▶ **PROBLEM TO SOLVE**:
Pull every line containing "Given" from the entries.

▶ **DATA PROVIDED**:
=======
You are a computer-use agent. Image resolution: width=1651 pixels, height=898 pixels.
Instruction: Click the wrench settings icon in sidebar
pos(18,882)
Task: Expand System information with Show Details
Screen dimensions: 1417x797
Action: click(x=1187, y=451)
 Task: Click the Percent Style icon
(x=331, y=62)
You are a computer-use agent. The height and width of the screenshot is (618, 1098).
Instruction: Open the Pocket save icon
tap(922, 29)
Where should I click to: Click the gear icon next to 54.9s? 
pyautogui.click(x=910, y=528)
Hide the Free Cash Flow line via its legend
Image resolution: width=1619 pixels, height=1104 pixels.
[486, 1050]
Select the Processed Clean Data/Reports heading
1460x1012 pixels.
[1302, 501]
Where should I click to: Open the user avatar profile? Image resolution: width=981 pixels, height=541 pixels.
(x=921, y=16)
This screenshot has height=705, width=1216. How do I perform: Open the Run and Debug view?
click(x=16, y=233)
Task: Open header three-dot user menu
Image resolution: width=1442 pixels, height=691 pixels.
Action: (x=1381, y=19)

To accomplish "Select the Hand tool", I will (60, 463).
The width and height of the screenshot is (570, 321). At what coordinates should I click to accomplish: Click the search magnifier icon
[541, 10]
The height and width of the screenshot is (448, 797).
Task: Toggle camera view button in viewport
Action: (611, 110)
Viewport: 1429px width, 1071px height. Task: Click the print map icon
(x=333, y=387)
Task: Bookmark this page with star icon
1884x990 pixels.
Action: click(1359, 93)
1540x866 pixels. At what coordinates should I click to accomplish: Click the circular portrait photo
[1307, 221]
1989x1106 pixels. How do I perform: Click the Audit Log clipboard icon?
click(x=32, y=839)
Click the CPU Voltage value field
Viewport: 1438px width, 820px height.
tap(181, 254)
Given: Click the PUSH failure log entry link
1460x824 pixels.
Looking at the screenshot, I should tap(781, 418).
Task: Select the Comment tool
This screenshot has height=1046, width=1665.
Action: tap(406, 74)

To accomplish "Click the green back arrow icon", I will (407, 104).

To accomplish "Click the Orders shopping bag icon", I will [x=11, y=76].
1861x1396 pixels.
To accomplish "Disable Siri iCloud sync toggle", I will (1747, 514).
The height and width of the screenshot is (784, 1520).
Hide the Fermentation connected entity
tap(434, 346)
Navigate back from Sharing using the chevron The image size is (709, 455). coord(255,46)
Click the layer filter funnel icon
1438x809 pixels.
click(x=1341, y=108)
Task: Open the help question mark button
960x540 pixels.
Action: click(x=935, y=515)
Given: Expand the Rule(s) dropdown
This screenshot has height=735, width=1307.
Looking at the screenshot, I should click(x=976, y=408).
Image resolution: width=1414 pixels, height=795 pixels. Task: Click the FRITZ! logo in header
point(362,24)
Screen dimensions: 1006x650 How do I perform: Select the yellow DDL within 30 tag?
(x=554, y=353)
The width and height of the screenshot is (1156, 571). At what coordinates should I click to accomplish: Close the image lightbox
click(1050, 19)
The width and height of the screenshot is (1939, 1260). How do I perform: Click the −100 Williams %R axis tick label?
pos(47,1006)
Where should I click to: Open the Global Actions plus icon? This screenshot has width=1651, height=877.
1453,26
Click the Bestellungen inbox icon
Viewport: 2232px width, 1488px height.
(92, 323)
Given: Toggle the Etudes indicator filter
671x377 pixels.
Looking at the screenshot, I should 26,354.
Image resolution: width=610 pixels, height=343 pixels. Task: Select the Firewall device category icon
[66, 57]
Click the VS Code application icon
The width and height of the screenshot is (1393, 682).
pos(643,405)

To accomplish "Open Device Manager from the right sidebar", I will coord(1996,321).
=======
▶ **ANSWER TO THIS PROBLEM**:
Given: Click the PUSH failure log entry link
Given: Expand the Rule(s) dropdown
Given: Toggle the Etudes indicator filter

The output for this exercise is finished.